6. Reciprocity and Continuity of Blessing

The structure of the chapter creates a cycle:

  • A stranger asks for help.

  • A mother gives sacrificially.

  • Blessing follows.

  • Decades later, the son becomes the giver.

The final exchange on Twitter mirrors the earlier blessing:

“Wherever you are, God continue to bless you.”

The narrative ends not with the woman’s gratitude but with the narrator’s reflection on the remembered meat. The emphasis is not on recognition but on continuity. What was received is now redistributed.

The chapter suggests that generosity is not an isolated act. It travels across time, shaping future choices.

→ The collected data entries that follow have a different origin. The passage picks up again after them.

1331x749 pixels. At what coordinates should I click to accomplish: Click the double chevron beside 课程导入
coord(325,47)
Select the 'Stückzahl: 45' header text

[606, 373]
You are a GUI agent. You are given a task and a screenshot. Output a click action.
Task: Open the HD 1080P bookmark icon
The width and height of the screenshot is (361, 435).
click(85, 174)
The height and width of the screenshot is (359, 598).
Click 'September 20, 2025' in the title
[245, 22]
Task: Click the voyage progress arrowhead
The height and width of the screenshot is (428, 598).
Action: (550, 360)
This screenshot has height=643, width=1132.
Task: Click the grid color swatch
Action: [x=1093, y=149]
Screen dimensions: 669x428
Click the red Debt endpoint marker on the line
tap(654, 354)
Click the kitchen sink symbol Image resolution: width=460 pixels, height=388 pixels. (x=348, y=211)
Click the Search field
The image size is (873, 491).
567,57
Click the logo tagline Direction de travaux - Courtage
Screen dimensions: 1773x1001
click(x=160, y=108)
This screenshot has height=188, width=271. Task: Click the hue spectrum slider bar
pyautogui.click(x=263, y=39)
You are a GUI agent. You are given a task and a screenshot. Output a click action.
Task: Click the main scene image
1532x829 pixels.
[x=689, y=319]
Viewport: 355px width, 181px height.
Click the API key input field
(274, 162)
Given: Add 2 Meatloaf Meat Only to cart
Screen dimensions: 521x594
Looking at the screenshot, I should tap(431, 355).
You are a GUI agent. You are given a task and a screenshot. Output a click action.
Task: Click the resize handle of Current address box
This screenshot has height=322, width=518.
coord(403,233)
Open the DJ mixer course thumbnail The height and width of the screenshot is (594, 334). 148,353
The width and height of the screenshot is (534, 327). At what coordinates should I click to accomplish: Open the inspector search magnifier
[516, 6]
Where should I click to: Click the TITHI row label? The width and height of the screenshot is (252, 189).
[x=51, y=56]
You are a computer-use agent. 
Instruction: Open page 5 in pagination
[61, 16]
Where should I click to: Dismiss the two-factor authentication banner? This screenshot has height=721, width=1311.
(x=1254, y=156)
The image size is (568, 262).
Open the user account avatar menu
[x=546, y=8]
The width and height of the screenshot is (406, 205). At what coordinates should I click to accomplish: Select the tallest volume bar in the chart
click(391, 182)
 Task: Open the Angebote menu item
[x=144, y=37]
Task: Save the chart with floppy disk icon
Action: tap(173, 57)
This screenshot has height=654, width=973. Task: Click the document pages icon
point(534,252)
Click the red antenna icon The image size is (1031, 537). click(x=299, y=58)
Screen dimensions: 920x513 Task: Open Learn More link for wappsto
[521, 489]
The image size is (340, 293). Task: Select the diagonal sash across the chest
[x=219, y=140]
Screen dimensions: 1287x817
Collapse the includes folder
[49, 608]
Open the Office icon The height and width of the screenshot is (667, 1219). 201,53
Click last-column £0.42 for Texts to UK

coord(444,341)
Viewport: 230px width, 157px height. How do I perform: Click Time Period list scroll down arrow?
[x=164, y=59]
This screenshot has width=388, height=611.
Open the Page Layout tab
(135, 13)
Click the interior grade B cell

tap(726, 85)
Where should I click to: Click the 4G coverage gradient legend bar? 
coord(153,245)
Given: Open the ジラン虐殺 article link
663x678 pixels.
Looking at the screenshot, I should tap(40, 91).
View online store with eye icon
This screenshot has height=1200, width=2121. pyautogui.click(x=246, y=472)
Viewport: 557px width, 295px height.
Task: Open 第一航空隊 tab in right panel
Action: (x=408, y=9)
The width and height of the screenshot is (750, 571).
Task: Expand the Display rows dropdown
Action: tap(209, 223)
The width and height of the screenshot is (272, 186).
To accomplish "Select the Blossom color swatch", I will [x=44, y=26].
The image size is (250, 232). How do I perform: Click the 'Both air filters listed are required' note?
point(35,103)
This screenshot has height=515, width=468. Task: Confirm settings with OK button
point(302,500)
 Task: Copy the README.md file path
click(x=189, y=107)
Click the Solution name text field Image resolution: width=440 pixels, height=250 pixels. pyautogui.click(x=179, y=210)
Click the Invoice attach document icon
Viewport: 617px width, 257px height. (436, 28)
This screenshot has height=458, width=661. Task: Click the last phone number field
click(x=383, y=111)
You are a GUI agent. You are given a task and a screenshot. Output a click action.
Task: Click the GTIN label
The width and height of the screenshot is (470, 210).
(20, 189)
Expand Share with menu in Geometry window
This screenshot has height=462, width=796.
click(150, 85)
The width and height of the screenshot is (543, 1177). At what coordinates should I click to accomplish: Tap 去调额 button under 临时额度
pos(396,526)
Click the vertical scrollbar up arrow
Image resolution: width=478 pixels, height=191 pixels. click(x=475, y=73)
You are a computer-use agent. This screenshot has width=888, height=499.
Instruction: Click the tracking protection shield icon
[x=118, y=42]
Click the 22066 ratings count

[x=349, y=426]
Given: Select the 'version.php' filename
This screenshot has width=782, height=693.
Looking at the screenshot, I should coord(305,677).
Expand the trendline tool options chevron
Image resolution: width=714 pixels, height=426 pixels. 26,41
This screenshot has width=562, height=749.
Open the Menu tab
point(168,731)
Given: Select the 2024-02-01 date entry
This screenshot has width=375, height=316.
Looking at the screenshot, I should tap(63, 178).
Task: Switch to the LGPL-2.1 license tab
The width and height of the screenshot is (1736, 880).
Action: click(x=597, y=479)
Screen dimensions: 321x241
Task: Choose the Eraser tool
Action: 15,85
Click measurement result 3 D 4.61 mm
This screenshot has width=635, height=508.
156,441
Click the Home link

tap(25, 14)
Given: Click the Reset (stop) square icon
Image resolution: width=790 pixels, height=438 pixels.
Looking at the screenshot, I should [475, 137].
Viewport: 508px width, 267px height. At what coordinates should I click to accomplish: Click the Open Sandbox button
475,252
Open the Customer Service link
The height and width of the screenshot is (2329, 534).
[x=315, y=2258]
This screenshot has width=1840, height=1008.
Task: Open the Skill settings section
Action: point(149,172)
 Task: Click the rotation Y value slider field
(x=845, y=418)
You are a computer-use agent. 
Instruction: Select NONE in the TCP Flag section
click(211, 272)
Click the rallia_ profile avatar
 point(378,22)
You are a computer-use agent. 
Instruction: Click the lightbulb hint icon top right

7. Technology as Modern Channel for Timeless Values

The opening paragraphs reference Twitter, mobile notifications, and digital messaging. The narrator even pauses to explain technological change: “There have been many technological advancements…”

This explanation situates the present in a new medium. Yet the moral scenario remains identical to the past: someone in need reaches out; someone with capacity must decide.

In the past, the knock is physical. In the present, it is digital.

In both cases, the response is personal, deliberate, and consequential.

Overall, the themes are developed through parallel structure, repeated dialogue, and precise sensory detail. The chapter does not preach. It shows decisions, consequences, memory, and continuity. The moral argument emerges from lived experience rather than authorial declaration.